=== Recorded data ===

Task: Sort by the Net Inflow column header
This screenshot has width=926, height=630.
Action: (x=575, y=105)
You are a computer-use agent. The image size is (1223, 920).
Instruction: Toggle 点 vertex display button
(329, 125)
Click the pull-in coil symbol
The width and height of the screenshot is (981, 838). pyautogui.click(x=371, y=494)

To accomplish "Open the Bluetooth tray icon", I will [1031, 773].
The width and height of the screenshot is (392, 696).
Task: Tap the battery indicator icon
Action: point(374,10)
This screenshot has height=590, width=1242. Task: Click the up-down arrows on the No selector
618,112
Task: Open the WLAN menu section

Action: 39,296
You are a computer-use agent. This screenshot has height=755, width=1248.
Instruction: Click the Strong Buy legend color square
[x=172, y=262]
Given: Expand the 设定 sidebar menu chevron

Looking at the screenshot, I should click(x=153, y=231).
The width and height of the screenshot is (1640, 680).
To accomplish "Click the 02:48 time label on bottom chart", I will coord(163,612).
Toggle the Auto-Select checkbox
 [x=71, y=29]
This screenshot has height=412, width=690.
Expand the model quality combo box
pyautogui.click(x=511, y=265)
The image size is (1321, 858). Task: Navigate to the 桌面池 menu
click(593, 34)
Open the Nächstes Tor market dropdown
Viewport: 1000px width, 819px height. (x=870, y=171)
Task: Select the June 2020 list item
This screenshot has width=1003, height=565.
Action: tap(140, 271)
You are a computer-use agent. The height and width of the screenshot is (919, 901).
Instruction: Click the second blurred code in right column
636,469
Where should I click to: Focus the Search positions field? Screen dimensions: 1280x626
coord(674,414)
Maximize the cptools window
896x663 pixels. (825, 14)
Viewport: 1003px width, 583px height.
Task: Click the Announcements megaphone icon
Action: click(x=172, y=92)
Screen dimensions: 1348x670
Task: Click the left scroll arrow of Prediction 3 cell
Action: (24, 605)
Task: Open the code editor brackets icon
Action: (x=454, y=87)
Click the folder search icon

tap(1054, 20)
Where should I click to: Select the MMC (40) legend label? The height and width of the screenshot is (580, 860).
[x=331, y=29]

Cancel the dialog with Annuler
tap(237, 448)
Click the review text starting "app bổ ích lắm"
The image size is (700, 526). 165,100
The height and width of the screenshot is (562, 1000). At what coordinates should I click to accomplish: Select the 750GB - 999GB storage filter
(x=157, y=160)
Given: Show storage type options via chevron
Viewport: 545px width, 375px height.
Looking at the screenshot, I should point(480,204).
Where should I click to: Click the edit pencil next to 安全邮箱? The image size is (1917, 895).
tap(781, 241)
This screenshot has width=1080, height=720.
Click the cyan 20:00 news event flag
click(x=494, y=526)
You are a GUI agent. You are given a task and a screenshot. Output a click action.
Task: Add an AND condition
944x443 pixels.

===

**Aim of the task**
Your task is to reproduce all the data exactly as shown.

**Completed task**
Task: Sort by the Net Inflow column header
This screenshot has width=926, height=630.
Action: (x=575, y=105)
You are a computer-use agent. The image size is (1223, 920).
Instruction: Toggle 点 vertex display button
(329, 125)
Click the pull-in coil symbol
The width and height of the screenshot is (981, 838). pyautogui.click(x=371, y=494)

To accomplish "Open the Bluetooth tray icon", I will [1031, 773].
The width and height of the screenshot is (392, 696).
Task: Tap the battery indicator icon
Action: point(374,10)
This screenshot has height=590, width=1242. Task: Click the up-down arrows on the No selector
618,112
Task: Open the WLAN menu section

Action: 39,296
You are a computer-use agent. This screenshot has height=755, width=1248.
Instruction: Click the Strong Buy legend color square
[x=172, y=262]
Given: Expand the 设定 sidebar menu chevron

Looking at the screenshot, I should click(x=153, y=231).
The width and height of the screenshot is (1640, 680).
To accomplish "Click the 02:48 time label on bottom chart", I will coord(163,612).
Toggle the Auto-Select checkbox
 [x=71, y=29]
This screenshot has height=412, width=690.
Expand the model quality combo box
pyautogui.click(x=511, y=265)
The image size is (1321, 858). Task: Navigate to the 桌面池 menu
click(593, 34)
Open the Nächstes Tor market dropdown
Viewport: 1000px width, 819px height. (x=870, y=171)
Task: Select the June 2020 list item
This screenshot has width=1003, height=565.
Action: tap(140, 271)
You are a computer-use agent. The height and width of the screenshot is (919, 901).
Instruction: Click the second blurred code in right column
636,469
Where should I click to: Focus the Search positions field? Screen dimensions: 1280x626
coord(674,414)
Maximize the cptools window
896x663 pixels. (825, 14)
Viewport: 1003px width, 583px height.
Task: Click the Announcements megaphone icon
Action: click(x=172, y=92)
Screen dimensions: 1348x670
Task: Click the left scroll arrow of Prediction 3 cell
Action: (24, 605)
Task: Open the code editor brackets icon
Action: (x=454, y=87)
Click the folder search icon

tap(1054, 20)
Where should I click to: Select the MMC (40) legend label? The height and width of the screenshot is (580, 860).
[x=331, y=29]

Cancel the dialog with Annuler
tap(237, 448)
Click the review text starting "app bổ ích lắm"
The image size is (700, 526). 165,100
The height and width of the screenshot is (562, 1000). At what coordinates should I click to accomplish: Select the 750GB - 999GB storage filter
(x=157, y=160)
Given: Show storage type options via chevron
Viewport: 545px width, 375px height.
Looking at the screenshot, I should point(480,204).
Where should I click to: Click the edit pencil next to 安全邮箱? The image size is (1917, 895).
tap(781, 241)
This screenshot has width=1080, height=720.
Click the cyan 20:00 news event flag
click(x=494, y=526)
You are a GUI agent. You are given a task and a screenshot. Output a click action.
Task: Add an AND condition
944x443 pixels.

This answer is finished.